Sidi Boughaba en mars 2025 / Ph. SPANA
Durant les années de sécheresse, le lac a également connu une sédimentation importante en provenance des bassins versants. «Ce mécanisme a impacté la zone aquatique et étranglé certaines parties du lac, où l'eau ne circule plus sur près d'un kilomètre pour une étendue de six kilomètres», explique Abdeslam Bouchefra.
«Le niveau d'eau a baissé et avec l'accumulation des sédiments dans le lac, la végétation terrestre s'est installée, empêchant l'eau de circuler entre les deux parties et réduisant la surface hydrique. Bien entendu, ce phénomène peut être naturel, mais il est accéléré par des facteurs comme les pâturages ou l'érosion. Ici, le défi pour l'avenir du lac de Sidi Boughaba est surtout la sédimentation et la sécheresse. Des solutions techniques existent, mais elles demandent des moyens importants.»

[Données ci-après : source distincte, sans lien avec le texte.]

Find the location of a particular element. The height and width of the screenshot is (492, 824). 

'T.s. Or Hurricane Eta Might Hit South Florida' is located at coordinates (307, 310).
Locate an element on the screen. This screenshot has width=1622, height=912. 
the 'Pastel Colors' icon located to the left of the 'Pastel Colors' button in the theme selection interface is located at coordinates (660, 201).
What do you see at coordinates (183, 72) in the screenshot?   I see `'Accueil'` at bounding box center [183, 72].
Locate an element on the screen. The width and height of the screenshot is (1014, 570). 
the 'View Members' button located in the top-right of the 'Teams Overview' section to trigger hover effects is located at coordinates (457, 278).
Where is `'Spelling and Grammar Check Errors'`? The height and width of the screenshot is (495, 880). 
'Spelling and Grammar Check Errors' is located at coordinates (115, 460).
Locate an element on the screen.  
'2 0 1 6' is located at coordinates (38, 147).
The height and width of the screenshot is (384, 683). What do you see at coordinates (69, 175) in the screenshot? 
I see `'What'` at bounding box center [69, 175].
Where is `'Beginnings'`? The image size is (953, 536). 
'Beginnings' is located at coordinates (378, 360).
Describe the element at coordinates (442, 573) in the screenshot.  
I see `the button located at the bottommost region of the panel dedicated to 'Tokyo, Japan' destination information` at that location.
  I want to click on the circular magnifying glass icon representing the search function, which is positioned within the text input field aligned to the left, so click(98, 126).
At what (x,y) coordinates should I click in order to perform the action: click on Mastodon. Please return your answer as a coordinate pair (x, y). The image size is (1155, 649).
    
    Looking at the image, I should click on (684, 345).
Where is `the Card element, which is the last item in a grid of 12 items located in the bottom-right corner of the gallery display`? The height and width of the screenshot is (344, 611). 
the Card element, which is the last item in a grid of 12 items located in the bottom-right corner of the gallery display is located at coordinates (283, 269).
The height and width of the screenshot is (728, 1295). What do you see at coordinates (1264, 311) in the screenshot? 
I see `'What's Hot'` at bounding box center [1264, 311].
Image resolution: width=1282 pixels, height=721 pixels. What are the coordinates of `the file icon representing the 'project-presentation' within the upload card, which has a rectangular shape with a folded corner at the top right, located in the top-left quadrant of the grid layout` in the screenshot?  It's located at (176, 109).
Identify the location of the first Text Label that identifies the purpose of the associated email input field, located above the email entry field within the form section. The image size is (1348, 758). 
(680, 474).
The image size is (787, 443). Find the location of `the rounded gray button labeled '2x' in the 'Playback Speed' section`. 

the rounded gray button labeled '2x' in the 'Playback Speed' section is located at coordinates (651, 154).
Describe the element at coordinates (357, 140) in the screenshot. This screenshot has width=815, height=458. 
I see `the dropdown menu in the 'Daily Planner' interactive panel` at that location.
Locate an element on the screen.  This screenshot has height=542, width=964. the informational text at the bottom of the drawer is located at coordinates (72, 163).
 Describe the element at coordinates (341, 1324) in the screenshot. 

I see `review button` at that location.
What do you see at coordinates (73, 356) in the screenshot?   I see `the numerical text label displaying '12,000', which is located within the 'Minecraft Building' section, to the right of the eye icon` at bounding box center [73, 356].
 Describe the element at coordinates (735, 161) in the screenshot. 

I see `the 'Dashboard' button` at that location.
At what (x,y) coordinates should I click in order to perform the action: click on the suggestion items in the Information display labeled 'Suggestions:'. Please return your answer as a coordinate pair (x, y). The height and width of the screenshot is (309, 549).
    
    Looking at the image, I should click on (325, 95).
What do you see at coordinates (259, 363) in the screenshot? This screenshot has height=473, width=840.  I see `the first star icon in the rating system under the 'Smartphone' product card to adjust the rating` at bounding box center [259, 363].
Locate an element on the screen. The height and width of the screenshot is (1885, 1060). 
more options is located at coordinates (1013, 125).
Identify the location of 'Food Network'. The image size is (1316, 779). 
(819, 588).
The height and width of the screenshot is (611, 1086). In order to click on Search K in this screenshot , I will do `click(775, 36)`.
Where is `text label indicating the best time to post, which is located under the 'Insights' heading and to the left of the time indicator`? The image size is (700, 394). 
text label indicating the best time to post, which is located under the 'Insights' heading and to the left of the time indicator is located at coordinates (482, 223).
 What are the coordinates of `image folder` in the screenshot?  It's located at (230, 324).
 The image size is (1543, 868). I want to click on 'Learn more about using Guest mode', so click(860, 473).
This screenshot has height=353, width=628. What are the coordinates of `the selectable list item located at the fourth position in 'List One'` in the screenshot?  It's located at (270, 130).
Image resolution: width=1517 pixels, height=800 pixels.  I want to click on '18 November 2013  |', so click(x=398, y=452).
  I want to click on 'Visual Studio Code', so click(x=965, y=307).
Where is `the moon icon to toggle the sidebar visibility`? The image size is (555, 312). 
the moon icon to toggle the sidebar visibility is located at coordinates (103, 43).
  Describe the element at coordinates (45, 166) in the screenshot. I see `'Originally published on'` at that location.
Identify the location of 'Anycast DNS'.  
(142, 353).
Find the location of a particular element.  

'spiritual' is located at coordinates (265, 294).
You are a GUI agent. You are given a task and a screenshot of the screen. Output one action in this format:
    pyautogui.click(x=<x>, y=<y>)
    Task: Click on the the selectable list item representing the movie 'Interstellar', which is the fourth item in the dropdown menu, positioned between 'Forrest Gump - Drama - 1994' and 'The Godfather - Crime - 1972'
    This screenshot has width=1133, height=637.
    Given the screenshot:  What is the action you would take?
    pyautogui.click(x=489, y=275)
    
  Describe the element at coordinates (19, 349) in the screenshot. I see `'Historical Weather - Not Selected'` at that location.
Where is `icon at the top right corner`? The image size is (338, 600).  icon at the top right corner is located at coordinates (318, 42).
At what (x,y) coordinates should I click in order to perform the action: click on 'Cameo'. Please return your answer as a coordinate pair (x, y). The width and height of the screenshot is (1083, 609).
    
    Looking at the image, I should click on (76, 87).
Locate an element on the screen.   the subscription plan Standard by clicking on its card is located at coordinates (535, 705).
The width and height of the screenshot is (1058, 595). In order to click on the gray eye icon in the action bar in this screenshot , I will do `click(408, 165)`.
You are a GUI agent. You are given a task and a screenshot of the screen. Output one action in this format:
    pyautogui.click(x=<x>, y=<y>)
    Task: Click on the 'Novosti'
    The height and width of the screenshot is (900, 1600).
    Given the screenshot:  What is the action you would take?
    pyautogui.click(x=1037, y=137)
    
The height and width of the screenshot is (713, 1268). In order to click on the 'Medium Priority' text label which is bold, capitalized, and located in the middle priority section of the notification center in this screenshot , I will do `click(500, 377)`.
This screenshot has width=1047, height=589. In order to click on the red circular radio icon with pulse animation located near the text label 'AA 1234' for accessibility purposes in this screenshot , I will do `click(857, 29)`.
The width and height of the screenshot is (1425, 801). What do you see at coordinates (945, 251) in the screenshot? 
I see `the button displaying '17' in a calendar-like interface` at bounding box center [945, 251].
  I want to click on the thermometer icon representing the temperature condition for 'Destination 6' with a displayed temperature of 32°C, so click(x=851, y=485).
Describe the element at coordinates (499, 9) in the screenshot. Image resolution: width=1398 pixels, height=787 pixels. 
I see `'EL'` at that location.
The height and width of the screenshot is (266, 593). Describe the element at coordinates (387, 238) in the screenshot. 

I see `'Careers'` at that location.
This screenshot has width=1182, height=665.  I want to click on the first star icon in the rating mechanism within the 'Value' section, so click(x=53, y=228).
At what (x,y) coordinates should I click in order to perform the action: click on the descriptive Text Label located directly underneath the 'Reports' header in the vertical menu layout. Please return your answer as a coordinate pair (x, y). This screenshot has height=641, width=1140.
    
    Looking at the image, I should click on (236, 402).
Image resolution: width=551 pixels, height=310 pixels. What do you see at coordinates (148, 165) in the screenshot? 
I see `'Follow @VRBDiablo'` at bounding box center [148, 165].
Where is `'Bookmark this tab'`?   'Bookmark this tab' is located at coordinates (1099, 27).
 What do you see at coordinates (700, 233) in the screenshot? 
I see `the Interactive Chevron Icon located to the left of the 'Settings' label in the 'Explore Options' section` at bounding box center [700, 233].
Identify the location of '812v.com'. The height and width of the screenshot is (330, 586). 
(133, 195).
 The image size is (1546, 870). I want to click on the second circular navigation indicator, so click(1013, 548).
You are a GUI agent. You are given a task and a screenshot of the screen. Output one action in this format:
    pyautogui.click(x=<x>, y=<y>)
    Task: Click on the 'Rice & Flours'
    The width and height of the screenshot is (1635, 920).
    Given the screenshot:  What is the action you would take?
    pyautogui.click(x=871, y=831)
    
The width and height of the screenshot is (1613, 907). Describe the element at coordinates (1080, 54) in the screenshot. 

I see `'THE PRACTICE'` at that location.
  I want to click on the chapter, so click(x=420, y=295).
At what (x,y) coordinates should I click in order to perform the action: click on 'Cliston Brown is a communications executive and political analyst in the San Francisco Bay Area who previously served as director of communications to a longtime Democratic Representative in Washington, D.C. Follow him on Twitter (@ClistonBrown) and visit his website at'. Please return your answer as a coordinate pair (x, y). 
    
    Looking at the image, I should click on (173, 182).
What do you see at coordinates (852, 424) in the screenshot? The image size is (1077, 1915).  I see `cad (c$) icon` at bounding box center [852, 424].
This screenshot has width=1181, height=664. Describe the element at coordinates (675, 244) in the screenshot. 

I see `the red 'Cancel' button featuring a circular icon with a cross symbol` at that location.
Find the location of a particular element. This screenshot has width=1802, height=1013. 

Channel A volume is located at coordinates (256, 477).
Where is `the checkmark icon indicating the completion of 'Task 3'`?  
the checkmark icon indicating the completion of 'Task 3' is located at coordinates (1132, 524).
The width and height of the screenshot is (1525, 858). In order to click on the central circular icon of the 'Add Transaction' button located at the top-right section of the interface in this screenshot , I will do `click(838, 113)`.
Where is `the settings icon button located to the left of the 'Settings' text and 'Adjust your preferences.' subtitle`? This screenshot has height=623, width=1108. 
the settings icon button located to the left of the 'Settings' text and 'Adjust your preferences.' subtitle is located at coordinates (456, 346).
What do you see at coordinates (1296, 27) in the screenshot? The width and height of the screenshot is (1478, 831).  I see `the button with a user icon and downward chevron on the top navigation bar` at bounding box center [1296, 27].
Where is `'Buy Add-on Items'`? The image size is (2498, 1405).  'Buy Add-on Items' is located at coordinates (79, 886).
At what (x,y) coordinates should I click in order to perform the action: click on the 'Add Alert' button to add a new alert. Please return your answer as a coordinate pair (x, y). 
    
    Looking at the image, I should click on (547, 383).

Les pouvoirs locaux ont leur part de responsabilité dans la conservation
En février dernier, la direction régionale de l’Agence nationale des eaux et forêts (ANEF) de Rabat-Salé-Kénitra a dévoilé le Plan d’aménagement et de gestion de la zone humide de Sidi Boughaba, en collaboration avec la SPANA. Ce plan vise à «fédérer l’ensemble des acteurs autour d’une vision commune pour la conservation et la valorisation des services écosystémiques rendus par cette zone humide».
Le lac de Sidi Boughaba avant les récentes précipitations / Ph. SPANA
À ce titre, Abdeslam Bouchefra interpelle sur le rôle des pouvoirs locaux et élus dans la conservation des zones humides au Maroc. «Une autre qualification a été lancée pour les Villes Ramsar, dont Ifrane fait partie. Récemment, Mehdia s’y est ajoutée, en attendant de recevoir sa certification au COP 15 de la Convention Ramsar, en juillet prochain», nous a-t-il déclaré.
Selon l’acteur associatif, «il s’agit d’un pas salutaire d’une grande importance, en reconnaissance des efforts collectifs de conservation de la zone humide de Mehdia par les pouvoirs publics, les spécialistes et les associations».
«L’initiative des Villes Ramsar implique l’engagement des municipalités à soutenir la pérennité et la durabilité des zones humides», souligne Abdeslam Bouchefra, pour qui c’est «un message fort aux pouvoirs locaux, afin de garantir la préservation de ces écosystèmes fragiles».